Take the entries that follow and return exactly the lines from the one holding "Given: Open Contact Us envelope button" through the one holding "Switch to the Ai", both included. Nothing else is needed.

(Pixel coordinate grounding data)
- - -
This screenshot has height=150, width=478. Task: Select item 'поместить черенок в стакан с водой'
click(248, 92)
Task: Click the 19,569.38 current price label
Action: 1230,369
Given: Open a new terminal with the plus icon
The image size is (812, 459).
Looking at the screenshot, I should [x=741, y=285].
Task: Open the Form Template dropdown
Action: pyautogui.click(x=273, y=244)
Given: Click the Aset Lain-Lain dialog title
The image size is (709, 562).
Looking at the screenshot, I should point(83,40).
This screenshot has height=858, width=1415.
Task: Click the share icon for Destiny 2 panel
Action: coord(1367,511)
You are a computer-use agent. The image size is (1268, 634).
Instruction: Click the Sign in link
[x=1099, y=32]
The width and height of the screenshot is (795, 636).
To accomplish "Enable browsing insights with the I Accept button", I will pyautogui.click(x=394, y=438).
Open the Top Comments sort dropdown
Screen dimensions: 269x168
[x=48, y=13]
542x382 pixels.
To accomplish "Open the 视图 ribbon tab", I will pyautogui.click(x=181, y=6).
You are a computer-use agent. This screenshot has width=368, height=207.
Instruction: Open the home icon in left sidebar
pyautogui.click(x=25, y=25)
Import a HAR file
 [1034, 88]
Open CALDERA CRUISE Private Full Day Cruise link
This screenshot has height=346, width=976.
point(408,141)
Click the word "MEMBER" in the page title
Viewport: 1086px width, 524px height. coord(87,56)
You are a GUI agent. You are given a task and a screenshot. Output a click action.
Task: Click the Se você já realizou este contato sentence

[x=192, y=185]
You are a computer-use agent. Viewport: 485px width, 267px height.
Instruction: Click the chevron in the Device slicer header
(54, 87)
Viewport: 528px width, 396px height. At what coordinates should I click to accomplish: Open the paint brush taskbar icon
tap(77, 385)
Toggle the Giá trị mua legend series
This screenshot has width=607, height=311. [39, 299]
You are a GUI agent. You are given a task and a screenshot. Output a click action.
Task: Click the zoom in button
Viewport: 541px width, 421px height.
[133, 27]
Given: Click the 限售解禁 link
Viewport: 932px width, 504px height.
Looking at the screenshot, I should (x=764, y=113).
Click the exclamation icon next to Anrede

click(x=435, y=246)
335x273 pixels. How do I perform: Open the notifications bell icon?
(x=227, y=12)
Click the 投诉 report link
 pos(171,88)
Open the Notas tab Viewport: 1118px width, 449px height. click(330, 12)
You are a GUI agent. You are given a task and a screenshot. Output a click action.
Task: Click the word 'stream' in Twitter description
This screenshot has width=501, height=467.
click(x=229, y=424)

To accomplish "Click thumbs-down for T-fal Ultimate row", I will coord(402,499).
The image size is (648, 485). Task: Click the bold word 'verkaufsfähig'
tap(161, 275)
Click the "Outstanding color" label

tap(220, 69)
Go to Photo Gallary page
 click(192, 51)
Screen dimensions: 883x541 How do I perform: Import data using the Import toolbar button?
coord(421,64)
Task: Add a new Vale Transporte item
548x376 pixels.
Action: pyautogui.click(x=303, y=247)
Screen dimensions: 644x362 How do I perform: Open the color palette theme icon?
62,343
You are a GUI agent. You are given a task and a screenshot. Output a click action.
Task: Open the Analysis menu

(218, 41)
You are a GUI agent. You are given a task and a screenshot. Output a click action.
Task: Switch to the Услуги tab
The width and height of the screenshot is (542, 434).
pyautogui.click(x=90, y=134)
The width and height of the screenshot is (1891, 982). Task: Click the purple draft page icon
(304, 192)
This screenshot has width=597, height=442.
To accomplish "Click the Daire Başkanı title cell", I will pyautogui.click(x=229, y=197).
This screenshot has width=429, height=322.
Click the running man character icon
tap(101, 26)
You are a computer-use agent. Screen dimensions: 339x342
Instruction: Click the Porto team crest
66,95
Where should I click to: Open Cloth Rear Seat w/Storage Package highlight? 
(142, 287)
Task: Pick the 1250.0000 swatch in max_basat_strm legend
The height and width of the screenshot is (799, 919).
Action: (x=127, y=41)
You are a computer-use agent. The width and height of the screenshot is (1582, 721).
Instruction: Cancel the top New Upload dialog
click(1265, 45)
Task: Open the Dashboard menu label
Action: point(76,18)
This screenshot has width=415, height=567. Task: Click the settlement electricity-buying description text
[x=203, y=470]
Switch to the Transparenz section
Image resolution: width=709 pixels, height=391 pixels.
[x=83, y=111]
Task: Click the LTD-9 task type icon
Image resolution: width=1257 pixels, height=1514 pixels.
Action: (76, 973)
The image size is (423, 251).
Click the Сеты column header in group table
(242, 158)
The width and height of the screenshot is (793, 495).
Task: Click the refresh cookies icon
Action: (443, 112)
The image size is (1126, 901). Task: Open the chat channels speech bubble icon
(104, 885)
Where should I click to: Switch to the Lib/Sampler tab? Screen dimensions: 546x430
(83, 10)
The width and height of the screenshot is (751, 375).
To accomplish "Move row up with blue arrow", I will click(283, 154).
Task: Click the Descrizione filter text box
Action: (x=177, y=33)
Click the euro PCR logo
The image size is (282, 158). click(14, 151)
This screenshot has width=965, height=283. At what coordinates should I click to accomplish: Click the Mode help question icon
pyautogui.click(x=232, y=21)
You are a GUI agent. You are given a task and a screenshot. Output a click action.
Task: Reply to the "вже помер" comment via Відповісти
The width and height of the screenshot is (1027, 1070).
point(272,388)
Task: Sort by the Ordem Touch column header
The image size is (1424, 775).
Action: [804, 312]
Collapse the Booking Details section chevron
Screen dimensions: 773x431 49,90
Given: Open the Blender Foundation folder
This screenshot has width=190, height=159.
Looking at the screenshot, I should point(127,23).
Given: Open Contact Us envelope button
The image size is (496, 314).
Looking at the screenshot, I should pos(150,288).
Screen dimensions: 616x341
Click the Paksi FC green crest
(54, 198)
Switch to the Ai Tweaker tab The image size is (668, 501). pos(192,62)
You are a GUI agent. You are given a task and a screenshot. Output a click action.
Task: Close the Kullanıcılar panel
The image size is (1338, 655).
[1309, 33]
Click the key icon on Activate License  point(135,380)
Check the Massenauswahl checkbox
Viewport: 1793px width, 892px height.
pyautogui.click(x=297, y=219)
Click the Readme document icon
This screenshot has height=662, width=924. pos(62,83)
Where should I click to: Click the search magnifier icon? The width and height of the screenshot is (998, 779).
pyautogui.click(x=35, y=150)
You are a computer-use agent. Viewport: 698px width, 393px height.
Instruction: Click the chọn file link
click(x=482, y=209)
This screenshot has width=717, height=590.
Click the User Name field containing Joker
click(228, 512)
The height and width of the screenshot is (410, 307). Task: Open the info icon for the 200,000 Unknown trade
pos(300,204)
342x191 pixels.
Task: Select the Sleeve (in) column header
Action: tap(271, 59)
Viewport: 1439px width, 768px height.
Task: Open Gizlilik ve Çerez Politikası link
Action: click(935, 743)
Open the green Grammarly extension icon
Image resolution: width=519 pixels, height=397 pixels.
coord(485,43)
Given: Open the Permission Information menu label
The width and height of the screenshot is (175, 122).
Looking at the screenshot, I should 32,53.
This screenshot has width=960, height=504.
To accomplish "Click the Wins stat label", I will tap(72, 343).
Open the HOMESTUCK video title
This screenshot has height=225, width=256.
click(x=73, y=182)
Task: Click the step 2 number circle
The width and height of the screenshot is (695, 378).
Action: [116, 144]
- - -
COMPLETED TASK
Given: Open Contact Us envelope button
The image size is (496, 314).
Looking at the screenshot, I should pos(150,288).
Screen dimensions: 616x341
Click the Paksi FC green crest
(54, 198)
Switch to the Ai Tweaker tab The image size is (668, 501). pos(192,62)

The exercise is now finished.